Plus précisément au Burundi, les diplomates européens comme Bochu, qui semblent enthousiasmés par un «nouveau cours que reste tout à démontrer, ils feraient mieux de réfléchir à la réelle capacité du CNDD-FDD à gérer le changement promis. Le parti est composé de cadres dont la compétence pour relancer l’économie et le renforcement des institutions reste à douteuse car ils n’ont jusqu’à présent brillé que dans la répression des manifestants.
En supposant que les intentions d’Evariste de ramener l’économie dans l’abîme et de démocratiser le pays soient réelles, les hauts fonctionnaires qui forment le cercle intime du régime et qui ont placé Evariste à la présidence, pourraient être opposés car leur pouvoir dérive de la misère économique et un contexte de pérenne d’instabilité. Selon le journal Le Monde, la dissidence au sein du régime entre les partisans de l’ouverture à l’UE et ceux qui maintiennent une ligne dure ne peut être exclue à l’avenir.
Les affrontements qui ont eu lieu le 9 janvier dans les territoires burundais de la province de Cibitoke entre l’armée burundaise et les unités rebelles RED Tabara venus du Rwanda probablement soutenues par des soldats rwandais jouent le jeu des partisan purs et durs. L’accusation contre le Président d’encourager les terroristes et le Rwanda avec sa politique d’ouverture qui expose les flancs à l’ennemi circule déjà au sein de la faction Bunyoni. Les affrontements de samedi dernier pourraient être utilisés par les partisan de la ligne dure, pour anéantir le plan politique d’Evariste. Soyons clairs.

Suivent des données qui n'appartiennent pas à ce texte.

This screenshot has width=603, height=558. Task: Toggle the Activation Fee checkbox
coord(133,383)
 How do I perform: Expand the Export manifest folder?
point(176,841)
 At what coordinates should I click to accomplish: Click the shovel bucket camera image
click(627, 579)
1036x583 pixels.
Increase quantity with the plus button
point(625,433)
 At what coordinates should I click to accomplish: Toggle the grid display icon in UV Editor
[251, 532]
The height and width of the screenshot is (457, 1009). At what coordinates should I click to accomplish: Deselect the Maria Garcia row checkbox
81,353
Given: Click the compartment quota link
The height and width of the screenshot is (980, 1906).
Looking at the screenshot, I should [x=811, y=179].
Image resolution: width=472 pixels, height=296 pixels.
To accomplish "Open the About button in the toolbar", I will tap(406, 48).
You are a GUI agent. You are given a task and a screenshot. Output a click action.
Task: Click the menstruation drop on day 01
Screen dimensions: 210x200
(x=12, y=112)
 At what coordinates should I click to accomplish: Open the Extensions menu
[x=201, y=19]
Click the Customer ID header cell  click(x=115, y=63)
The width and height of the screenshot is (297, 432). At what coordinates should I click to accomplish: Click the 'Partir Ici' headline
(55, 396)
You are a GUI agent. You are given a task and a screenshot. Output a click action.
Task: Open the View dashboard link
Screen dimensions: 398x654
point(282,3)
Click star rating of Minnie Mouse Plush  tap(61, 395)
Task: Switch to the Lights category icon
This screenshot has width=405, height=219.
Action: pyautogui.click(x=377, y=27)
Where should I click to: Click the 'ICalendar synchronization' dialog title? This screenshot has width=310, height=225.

Au sein du CNDD-FDD, le Général Neva n’est pas le “Good Boy” combattant les “Bad Guys”. Le dictateur fait partie intégrante du système autoritaire mais propose une tactique différente pour maintenir le pouvoir. Si sa faction pro-UE est dépassée (avec ou sans l’utilisation de la force), Neva s’adaptera à la ligne dure par pur esprit de … survie physique.